The team prototyped the idea using The Verge’s homepage as a model. The challenges they ran into in conceptualizing the project are common ones: Would it be responsive? Would it work with different CMSes? They also asked more philosophical questions: What does a homepage mean, and who should have control over it? Throughout the process, Team 5 was concerned with questions of context, and how a homepage should be organized to best serve the audience.

Screen Shot 2014-10-20 at 4.02.21 PM

Reactions to Hmpgr were very positive, though the idea does seem best optimized to a rectangle-based web.
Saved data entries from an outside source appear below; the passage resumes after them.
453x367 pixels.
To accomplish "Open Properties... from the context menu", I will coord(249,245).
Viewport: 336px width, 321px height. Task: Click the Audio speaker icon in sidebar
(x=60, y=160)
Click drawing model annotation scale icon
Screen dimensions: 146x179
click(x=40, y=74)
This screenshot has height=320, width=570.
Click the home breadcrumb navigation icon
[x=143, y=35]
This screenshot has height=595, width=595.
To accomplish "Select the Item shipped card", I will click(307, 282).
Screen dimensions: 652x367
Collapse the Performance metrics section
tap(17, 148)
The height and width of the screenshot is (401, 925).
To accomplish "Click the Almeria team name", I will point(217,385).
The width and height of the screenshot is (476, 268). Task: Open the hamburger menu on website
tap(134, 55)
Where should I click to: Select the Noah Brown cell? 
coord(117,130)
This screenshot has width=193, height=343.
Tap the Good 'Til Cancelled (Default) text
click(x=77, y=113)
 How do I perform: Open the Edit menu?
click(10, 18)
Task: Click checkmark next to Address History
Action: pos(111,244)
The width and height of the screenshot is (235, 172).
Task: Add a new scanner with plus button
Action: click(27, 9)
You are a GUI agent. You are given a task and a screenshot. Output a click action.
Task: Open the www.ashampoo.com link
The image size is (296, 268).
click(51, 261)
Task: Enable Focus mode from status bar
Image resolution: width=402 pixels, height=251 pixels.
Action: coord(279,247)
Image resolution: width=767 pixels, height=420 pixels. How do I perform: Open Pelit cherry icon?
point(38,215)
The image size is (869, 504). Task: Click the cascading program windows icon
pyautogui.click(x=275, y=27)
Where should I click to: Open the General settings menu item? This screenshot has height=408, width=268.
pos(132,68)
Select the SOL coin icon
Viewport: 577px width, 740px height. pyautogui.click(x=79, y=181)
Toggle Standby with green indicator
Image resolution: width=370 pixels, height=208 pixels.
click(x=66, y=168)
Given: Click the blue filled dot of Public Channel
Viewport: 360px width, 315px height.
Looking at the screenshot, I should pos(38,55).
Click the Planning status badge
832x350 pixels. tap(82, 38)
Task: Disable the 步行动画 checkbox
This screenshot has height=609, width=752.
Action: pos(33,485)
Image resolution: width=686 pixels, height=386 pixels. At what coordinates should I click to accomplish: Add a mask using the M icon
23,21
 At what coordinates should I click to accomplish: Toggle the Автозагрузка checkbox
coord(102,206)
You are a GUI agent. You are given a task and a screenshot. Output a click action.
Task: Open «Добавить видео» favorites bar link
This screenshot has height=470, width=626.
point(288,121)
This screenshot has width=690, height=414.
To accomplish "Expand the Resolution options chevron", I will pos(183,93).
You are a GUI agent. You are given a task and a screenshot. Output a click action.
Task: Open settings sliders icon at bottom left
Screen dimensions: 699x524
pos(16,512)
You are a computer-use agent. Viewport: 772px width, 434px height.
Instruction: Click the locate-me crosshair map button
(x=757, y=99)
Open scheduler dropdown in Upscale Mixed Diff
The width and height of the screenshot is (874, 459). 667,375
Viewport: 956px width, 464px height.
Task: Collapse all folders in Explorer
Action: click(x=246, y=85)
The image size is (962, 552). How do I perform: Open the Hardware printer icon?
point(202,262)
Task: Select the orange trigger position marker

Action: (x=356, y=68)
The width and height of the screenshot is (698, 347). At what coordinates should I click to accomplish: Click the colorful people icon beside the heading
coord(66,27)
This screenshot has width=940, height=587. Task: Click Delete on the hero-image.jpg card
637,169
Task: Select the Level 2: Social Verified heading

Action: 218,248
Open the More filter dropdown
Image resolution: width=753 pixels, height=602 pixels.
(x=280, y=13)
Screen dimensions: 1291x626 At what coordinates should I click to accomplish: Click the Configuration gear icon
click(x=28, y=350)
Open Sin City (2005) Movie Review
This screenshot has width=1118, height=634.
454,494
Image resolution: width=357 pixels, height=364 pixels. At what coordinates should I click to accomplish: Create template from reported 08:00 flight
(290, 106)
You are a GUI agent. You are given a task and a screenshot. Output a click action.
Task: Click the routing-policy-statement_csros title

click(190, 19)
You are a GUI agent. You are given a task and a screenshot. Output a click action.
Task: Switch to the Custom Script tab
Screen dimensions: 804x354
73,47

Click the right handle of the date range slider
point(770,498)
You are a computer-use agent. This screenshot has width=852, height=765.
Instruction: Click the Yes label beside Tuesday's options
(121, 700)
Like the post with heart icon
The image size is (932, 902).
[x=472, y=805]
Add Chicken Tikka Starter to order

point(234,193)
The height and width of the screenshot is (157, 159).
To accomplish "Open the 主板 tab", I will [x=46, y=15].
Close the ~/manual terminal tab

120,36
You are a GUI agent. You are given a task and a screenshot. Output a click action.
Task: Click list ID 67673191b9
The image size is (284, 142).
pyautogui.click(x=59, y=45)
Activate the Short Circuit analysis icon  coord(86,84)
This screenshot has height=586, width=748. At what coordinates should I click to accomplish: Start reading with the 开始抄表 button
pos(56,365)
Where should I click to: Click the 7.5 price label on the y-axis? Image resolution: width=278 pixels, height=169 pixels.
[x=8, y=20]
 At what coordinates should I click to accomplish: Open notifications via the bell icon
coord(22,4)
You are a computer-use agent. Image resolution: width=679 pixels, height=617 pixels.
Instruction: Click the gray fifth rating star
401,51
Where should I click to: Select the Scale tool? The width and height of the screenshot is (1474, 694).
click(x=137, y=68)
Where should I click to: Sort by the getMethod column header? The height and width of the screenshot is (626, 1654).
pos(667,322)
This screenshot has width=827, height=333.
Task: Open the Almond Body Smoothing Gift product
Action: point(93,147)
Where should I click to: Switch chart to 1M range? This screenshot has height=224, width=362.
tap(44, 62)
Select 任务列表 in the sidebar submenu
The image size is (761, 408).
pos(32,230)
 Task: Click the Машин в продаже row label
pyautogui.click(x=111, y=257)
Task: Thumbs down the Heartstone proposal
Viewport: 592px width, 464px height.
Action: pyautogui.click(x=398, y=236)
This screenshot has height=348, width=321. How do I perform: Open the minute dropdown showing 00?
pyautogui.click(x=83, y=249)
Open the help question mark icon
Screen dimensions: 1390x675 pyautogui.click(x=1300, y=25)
The team managed to get a sleek demo up and running; documentation of their brainstorming and building process are available on GitHub.


Finally we come to Team 6, which concerned itself with improving — if the name didn’t make it clear — the audio content experience. Specifically, the team was interested in thinking about how listening to a podcast or audio story could be more visually stimulating.

“For example, wouldn’t it be great if you could see the photo while listening to an NPR Fresh Air personality who was describing that photo?” writes participant and Knight Lab executive director Miranda Mulligan. “In our prototype, we tried to answer: How might we more seamlessly show citations or annotations mentioned in an audio story. Attenborough tries satisfies that need by reducing the friction of connecting audio moments to web content.”

The Attenborough user would be able to access photos, contextual links, or videos via mobile or desktop browser while in-audio, listening left undisrupted. Via the audio visualization, listeners are supposed to easily be able to tell how far along they are in a story and navigate the experience.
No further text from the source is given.